Eight patients (18 percent) treated with the 500 mg dose of the therapy experienced depression versus three (6.7 percent) with placebo and two with the 250 mg dose (4.4 percent). Mild to moderate nausea was experienced by six patients in the 250 mg arm (13.3 percent) versus 13 (28.9 percent) and 5 (11.1 percent) with the 500 mg dose and placebo, respectively. At the time of the analysis, 87 percent of patients were receiving open-label Xermelo at 500 mg.

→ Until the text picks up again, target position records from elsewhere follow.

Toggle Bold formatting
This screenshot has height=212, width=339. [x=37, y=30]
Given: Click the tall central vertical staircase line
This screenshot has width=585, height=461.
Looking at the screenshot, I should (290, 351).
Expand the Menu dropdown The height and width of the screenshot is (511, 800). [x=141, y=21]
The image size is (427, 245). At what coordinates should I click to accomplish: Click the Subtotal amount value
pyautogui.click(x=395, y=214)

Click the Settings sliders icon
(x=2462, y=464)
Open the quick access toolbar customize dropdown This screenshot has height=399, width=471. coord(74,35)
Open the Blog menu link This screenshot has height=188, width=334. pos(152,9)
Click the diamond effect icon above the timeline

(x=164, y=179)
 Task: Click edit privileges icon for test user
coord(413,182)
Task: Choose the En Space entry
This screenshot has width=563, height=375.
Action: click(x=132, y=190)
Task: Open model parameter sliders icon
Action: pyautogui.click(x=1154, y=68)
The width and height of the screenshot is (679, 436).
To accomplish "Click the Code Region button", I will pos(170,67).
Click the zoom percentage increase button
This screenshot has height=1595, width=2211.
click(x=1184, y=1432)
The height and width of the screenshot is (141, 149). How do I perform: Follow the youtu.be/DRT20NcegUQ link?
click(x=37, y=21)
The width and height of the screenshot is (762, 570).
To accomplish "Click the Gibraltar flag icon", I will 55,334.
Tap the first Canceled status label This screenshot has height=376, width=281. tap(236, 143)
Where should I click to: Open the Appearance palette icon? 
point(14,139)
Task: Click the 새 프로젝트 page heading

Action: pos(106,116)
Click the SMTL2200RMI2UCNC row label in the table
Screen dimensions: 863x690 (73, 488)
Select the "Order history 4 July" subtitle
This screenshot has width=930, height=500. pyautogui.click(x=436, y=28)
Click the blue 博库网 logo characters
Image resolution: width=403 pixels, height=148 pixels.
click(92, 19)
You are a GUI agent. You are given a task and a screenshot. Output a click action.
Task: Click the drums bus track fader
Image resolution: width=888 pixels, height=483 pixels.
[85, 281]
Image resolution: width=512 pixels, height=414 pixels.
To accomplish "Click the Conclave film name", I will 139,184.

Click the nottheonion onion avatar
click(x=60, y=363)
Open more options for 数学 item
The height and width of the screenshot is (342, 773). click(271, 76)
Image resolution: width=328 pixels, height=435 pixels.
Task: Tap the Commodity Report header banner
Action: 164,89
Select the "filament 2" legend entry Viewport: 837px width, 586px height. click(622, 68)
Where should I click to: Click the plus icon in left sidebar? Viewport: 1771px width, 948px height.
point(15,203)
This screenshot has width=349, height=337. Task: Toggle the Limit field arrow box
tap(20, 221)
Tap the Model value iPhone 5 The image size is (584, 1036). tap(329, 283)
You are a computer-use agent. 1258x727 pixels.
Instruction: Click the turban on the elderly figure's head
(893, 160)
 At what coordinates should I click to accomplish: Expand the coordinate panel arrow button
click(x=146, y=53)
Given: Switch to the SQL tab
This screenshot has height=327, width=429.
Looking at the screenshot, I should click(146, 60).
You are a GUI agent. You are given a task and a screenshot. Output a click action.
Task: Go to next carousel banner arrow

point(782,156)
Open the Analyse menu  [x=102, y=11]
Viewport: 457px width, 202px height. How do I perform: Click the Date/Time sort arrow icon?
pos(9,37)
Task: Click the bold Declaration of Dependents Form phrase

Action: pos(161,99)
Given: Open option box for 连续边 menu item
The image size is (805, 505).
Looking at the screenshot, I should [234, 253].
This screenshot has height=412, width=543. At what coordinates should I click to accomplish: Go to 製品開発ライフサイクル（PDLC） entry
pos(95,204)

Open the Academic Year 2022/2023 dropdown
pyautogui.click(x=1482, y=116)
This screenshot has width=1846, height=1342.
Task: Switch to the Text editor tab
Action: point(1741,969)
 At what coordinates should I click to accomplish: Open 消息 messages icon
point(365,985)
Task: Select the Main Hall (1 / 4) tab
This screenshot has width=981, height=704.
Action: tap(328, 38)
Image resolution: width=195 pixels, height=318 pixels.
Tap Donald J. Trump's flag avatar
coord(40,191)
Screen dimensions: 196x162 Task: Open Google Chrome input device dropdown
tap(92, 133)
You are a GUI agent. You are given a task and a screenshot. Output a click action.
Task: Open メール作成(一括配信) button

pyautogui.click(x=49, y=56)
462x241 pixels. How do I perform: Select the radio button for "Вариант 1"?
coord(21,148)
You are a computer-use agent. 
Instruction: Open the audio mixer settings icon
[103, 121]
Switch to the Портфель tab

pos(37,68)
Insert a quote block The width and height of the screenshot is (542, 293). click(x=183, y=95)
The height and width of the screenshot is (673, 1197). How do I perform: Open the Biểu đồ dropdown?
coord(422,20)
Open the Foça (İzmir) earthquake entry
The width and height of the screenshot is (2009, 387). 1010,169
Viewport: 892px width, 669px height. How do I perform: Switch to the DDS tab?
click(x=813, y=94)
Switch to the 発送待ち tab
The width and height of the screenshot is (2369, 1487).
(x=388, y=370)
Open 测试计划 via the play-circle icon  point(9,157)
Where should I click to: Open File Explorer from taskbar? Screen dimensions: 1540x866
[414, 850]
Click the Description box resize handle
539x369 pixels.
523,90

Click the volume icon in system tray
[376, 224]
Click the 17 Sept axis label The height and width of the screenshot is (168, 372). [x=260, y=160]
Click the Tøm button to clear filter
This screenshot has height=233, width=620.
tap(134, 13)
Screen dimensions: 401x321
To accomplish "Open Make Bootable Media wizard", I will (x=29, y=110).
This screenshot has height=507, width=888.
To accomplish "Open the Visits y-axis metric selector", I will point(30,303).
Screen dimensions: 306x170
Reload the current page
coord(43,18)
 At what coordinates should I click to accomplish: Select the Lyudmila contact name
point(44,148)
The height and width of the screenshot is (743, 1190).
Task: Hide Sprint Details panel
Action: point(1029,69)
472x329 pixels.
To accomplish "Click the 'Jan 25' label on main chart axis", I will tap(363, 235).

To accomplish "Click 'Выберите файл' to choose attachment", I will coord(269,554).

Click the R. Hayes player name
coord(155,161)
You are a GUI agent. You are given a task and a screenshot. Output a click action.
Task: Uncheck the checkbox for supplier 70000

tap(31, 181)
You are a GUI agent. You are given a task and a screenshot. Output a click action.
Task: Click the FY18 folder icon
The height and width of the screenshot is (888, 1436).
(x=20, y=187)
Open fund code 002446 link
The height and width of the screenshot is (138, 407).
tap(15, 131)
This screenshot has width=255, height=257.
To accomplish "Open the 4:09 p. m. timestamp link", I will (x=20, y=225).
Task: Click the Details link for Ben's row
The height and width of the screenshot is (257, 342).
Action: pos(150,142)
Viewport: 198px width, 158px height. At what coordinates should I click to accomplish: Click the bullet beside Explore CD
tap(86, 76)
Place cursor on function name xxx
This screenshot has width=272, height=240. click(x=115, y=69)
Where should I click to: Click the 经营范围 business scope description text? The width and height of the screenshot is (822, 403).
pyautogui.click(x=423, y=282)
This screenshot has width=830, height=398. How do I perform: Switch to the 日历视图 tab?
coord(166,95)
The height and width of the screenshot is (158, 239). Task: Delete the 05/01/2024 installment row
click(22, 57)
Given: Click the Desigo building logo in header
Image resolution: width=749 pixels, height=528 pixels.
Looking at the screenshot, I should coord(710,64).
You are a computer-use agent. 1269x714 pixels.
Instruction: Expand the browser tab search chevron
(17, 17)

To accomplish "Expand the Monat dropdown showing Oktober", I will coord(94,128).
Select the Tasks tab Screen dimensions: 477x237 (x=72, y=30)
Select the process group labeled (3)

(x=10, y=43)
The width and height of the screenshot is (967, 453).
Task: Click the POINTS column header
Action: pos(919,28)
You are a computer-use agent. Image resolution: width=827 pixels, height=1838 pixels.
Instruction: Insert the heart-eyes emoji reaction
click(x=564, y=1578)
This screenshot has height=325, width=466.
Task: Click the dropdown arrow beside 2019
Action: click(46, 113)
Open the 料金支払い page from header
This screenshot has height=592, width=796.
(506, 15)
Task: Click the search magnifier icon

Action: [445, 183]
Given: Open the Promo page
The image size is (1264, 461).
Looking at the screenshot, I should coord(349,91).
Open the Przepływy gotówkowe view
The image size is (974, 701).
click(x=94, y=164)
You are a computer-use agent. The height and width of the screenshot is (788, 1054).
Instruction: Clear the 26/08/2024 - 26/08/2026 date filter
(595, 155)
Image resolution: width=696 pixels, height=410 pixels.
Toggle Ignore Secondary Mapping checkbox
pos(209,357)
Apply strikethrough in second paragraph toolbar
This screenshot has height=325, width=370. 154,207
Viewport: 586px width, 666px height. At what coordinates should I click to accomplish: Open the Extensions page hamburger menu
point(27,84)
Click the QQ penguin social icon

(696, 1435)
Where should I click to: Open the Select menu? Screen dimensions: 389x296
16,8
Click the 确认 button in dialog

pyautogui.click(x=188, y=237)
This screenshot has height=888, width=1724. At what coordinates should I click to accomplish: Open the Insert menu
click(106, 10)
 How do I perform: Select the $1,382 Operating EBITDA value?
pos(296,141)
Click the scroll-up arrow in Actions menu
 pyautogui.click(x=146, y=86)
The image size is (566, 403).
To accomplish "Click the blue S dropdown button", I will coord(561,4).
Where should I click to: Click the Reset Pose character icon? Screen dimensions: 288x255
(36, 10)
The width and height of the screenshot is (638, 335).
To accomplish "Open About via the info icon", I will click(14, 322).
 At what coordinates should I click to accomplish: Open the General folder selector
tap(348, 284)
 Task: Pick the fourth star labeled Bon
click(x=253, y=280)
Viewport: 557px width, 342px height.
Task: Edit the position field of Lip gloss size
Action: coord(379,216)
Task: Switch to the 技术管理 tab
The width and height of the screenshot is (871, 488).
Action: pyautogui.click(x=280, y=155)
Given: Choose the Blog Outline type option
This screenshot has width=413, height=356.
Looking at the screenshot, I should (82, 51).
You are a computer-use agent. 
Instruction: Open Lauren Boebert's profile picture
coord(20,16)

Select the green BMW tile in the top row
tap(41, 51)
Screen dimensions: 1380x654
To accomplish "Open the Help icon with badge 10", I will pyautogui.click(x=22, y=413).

“The approval of Xermelo establishes a new treatment option for patients with carcinoid syndrome diarrhea that is inadequately controlled by SSA therapy,” said Matthew H. Kulke, M.D., TELESTAR primary investigator, director of the Program in Neuroendocrine and Carcinoid Tumors at Dana Farber Cancer
Institute and Professor of Medicine, Harvard Medical School said in a statement. “Inhibition of tumoral serotonin production represents a novel approach for patients with this condition. Studies have shown that Xermelo can reduce the debilitating effects of carcinoid syndrome diarrhea and has a favorable efficacy and safety profile in patients who currently have limited treatment options.”